Source document:
- Location of Javanrud County in Kermanshah province (top left, yellow)
- Location of Kermanshah province in Iran
- Coordinates: 34°53′N 46°15′E﻿ / ﻿34.883°N 46.250°E
- Country: Iran
- Province: Kermanshah
- Capital: Javanrud
- Districts: Central, Kalashi

Population (2016)
- • Total: 75,169
- Time zone: UTC+3:30 (IRST)

= Javanrud County =

County in Kermanshah province, Iran

Javanrud County (شهرستان جوانرود) is in Kermanshah province, Iran, part of what is unofficially referred to as Iranian Kurdistan. Its capital is the city of Javanrud.

==History==
After the 2016 National Census, the village of Sharvineh was elevated to the status of a city.

==Demographics==
===Population===
At the time of the 2006 census, the county's population was 62,259 in 13,629 households. The following census in 2011 counted 71,235 people in 17,854 households. The 2016 census measured the population of the county as 75,169 in 20,592 households.

===Administrative divisions===

Javanrud County's population history and administrative structure over three consecutive censuses are shown in the following table.

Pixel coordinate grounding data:
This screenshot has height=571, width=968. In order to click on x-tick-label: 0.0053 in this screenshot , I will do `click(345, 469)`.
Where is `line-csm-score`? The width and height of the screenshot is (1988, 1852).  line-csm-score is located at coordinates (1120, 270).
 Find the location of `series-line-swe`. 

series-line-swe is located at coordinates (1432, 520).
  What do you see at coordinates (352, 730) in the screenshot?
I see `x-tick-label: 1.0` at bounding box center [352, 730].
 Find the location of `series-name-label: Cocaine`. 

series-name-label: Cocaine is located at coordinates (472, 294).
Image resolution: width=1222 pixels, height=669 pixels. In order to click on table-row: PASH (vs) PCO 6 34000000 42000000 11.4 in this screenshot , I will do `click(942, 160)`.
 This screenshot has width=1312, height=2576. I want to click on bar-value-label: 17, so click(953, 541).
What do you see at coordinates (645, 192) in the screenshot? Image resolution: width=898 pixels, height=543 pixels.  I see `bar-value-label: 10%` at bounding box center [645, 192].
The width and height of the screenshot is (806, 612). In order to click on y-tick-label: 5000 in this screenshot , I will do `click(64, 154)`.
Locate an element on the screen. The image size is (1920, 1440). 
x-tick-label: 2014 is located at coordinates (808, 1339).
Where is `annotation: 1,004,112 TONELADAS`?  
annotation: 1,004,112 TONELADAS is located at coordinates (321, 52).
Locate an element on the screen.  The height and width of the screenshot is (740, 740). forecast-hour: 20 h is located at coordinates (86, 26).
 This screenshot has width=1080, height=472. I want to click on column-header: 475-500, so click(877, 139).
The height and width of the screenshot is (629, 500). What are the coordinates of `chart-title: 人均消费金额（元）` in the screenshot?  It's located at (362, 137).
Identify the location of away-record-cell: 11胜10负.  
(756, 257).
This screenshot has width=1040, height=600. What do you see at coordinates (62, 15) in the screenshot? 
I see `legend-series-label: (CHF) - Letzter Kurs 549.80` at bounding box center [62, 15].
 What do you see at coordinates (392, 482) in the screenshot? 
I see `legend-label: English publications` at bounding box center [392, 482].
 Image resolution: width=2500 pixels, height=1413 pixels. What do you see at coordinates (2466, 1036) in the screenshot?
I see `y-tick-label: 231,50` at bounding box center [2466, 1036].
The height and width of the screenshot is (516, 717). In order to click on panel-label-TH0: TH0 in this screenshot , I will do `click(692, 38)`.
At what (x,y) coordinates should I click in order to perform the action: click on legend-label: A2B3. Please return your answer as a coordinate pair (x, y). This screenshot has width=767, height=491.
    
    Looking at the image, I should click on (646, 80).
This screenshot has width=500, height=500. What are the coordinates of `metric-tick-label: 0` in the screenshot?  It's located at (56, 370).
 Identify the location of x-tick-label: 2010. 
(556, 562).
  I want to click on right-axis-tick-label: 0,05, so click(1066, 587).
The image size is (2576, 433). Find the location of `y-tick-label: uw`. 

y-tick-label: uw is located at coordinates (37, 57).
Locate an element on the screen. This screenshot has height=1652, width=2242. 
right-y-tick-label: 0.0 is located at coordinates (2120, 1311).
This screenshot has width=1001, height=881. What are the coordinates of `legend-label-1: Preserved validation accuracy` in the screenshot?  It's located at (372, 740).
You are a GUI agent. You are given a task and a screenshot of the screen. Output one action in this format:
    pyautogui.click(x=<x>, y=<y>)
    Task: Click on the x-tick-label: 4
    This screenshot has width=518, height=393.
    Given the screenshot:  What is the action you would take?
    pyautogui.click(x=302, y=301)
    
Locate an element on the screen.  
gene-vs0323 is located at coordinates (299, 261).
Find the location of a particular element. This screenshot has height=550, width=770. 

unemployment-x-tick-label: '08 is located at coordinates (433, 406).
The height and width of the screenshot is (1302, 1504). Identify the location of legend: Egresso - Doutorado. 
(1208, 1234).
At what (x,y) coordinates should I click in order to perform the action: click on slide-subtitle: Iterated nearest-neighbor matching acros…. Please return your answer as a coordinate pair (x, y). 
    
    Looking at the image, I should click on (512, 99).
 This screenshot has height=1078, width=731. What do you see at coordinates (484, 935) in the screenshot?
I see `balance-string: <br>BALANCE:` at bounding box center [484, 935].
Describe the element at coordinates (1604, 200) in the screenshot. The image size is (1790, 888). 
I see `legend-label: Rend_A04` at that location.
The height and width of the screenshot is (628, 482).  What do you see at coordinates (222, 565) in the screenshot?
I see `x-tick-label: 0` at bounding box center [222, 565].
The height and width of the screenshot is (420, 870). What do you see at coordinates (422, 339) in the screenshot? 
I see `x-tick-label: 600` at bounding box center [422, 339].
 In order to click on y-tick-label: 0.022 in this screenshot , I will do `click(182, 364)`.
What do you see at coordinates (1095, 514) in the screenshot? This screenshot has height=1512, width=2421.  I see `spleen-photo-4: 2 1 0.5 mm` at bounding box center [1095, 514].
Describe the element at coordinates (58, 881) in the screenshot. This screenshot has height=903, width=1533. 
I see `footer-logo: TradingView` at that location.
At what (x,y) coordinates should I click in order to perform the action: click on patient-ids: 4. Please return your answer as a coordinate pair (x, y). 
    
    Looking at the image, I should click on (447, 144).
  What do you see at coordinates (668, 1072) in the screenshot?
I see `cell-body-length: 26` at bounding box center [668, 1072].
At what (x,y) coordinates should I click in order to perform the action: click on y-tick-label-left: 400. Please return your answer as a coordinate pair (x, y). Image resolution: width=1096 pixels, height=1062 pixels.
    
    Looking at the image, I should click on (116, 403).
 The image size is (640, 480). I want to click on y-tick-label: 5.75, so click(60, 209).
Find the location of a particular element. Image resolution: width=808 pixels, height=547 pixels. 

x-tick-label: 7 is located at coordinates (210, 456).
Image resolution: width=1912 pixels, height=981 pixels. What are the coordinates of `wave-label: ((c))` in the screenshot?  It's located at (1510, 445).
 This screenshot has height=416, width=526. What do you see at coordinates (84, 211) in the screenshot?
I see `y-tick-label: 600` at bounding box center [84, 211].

Task description:
Continue the text about Javanrud County from the point where it stops. The entries are not needed for the work here.

Answer space:
Javanrud County Population
| Administrative Divisions | 2006 | 2011 | 2016 |
| Central District | 53,048 | 62,255 | 66,493 |
| Bazan RD | 5,257 | 4,836 | 4,647 |
| Palanganeh RD | 4,687 | 5,936 | 7,492 |
| Javanrud (city) | 43,104 | 51,483 | 54,354 |
| Kalashi District | 9,211 | 8,980 | 8,676 |
| Kalashi RD | 4,392 | 4,303 | 4,447 |
| Sharvineh RD | 4,819 | 4,677 | 4,229 |
| Sharvineh (city) |  |  |  |
| Total | 62,259 | 71,235 | 75,169 |
RD = Rural District

==Geography==
The county is bounded in the north and west by Paveh County and Kurdistan province, in the southeast by Ravansar County, and in the southwest by Sarpol-e Zahab County.